Dividendos em Alta: imóveis e elétricas disparam na Bolsa e acendem alerta para quem busca renda extra em 2025
O Ibovespa acumula valorização de 21,8% em 2025, mas o movimento que chama a atenção de quem procura novas fontes de renda está nos setores com os maiores ganhos dentro da B3. O Índice Imobiliário (IMOB) dispara 65,7% no ano, enquanto o Índice de Utilidade Pública (UTIL) sobe 45,4%, puxado por empresas de energia elétrica e saneamento conhecidas pelos pagamentos robustos de dividendos.
Na mesma toada, o Índice de Energia Elétrica (IEEX) avança 41,4%, apoiado na recuperação de Eletrobras e distribuidoras regionais. Já o Índice Financeiro (IFNC) registra alta de 36,1%, e o Índice de Consumo (ICON) acumula 24,6%, refletindo melhora no varejo e no e-commerce com juros mais baixos e renda das famílias em recuperação.
Quem, o que, quando, onde e por quê
Quem: investidores pessoa física e estrangeiros que buscam valorização e fluxo de dividendos.
O que: forte rali setorial, com destaque para IMOB e elétricas.
Quando: desempenho acumulado em 2025, até setembro.

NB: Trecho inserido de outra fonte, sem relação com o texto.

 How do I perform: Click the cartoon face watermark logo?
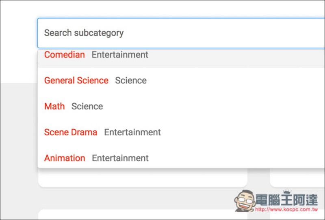click(245, 201)
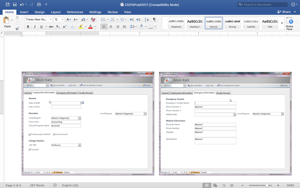Toggle bold formatting

tap(28, 26)
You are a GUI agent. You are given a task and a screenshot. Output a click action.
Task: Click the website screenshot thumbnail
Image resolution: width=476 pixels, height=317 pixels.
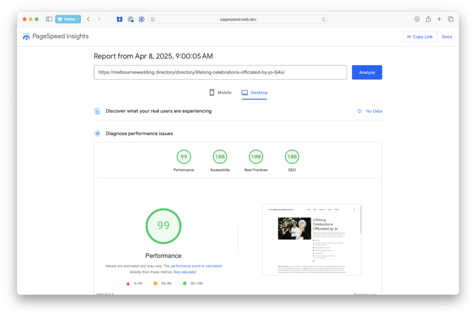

Onde: Bolsa brasileira (B3).
Por que: migração de capital para ativos defensivos com distribuição de lucros e menor sensibilidade ao cenário global.
Setores em contraste
Enquanto os índices ligados à economia doméstica brilham, segmentos expostos ao mercado externo perdem fôlego. O Índice Industrial (INDX) avança apenas 1,2%. Mais sensível ao preço do minério, o Índice de Materiais Básicos (IMAT) recua 3,7%, pressionado por Vale e siderúrgicas.
Olho técnico no IMOB
No gráfico semanal, o IMOB sustenta oito semanas consecutivas de ganhos e já adiciona 5,57% só em setembro. O índice opera acima das médias móveis de 9 e 21 períodos, com IFR de 79,23 pontos indicando sobrecompra.

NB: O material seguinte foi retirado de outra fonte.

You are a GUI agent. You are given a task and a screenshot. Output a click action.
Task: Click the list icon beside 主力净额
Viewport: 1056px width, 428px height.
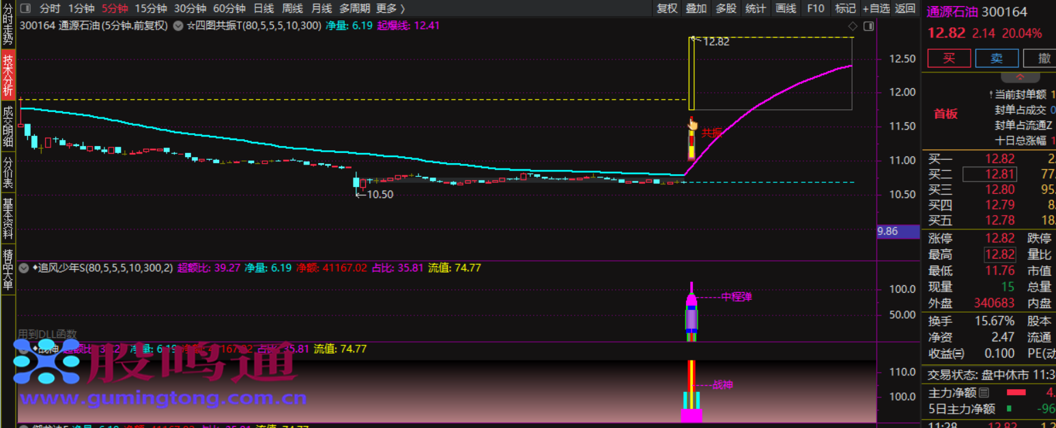[984, 393]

Suportes: 1.182; 1.124,71; 1.036 e 976 pontos.
Resistências: 1.259,61; 1.444,81 e topo histórico em 1.527,90 pontos.
Imagem: Internet
IMAT busca reação
Já o IMAT segue lateralizado após queda. O índice negocia acima das médias curtas, mas ainda precisa romper barreiras para sinalizar retomada consistente.
Suportes: 5.152/4.990; 4.750 e 4.467 pontos.

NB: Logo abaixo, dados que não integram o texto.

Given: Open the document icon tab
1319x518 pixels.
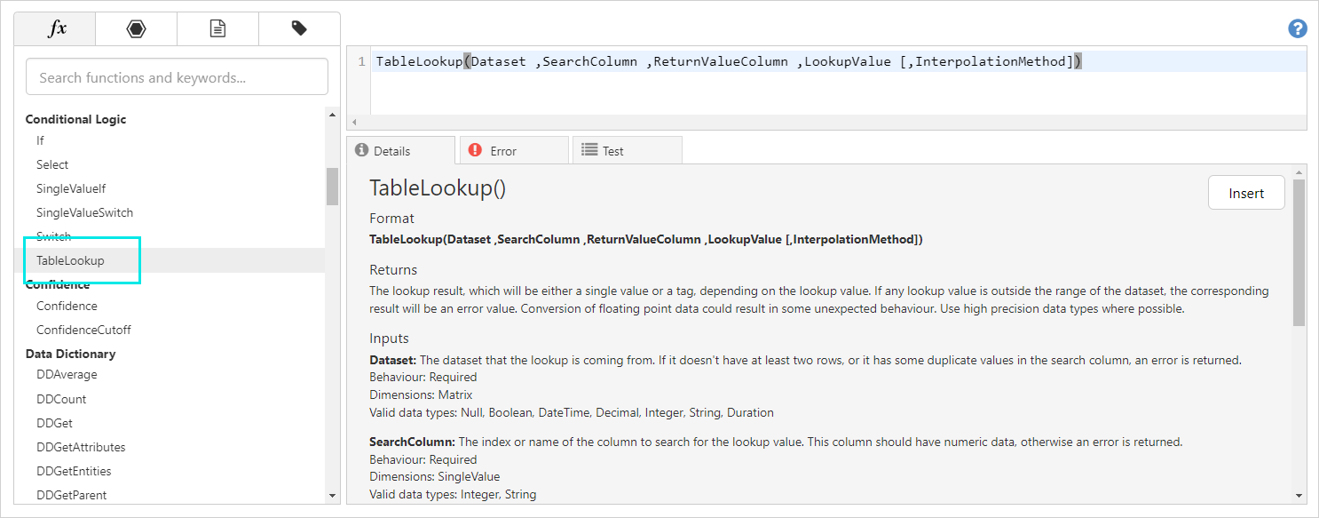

Resistências: 5.384,48; 5.582; 6.095 e 6.288,55 pontos.
IFR: 52,24 pontos (zona neutra).
Nos próximos meses, investidores acompanham as decisões do Copom e do Federal Reserve, além dos preços de minério de ferro e petróleo, fatores que podem alterar o fluxo de capital e o desempenho dos setores.